Our final Pathology Spotlight blog of the year looks at bowel cancer. Bowel cancer is the fourth most common cancer in the UK today, affecting around 1 in 19 women and 1 in 14 men. According to Cancer Research UK, there are now more than 41,900 new cases of bowel cancer being diagnosed every year [source].
This specimen shows a rectal adenocarcinoma. Adenocarcinomas develop from glandular tissue, and are the most common type of colorectal cancer. We can see about 20cm of the rectum has been opened up to show a large tumour with rolled edges and a partially ulcerated centre. Haemorrhoids can be seen around the anus at the bottom of the specimen where the gut surface changes to skin. Because the surgeon here removed the lowest part of the bowel, the patient would have had a permanent colostomy. Today, surgeons cut out the tumour and sometimes also recommend radiotherapy or chemotherapy. The cure rate continues to rise, with more than nine out of ten people surviving a diagnosis of stage 1 bowel cancer five years after diagnosis, and the chance of recurrence after five years is small. Increasingly in rectal cancers the surgeon can save the anal sphincter and avoid a permanent colostomy.

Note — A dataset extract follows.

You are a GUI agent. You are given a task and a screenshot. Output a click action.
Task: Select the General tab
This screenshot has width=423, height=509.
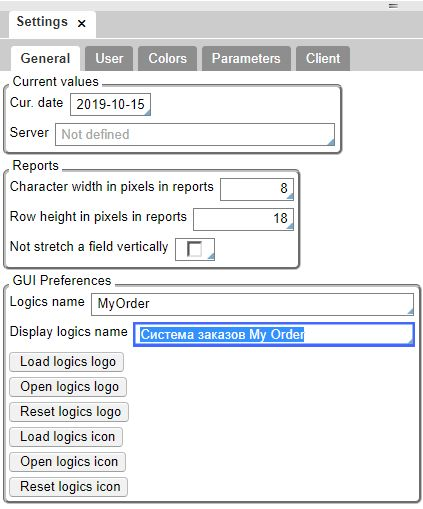pyautogui.click(x=45, y=58)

Bowel cancer is the UK’s fourth most common cancer. It is more common in people over the age of 50, and incidence is slightly higher in men than in women. A family history of bowel cancer increases the chances of developing the condition; other risk factors include a diet that is high in red meat and low in fibre, an inactive lifestyle, and obesity.
Screening is offered to people between the ages of 50 and 74 in Scotland (60 and 74 in the rest of the UK) every two years. Early diagnosis increases the chances of successful treatment. Any rectal bleeding should be referred to a doctor for assessment; most cases will have a less serious cause such as piles.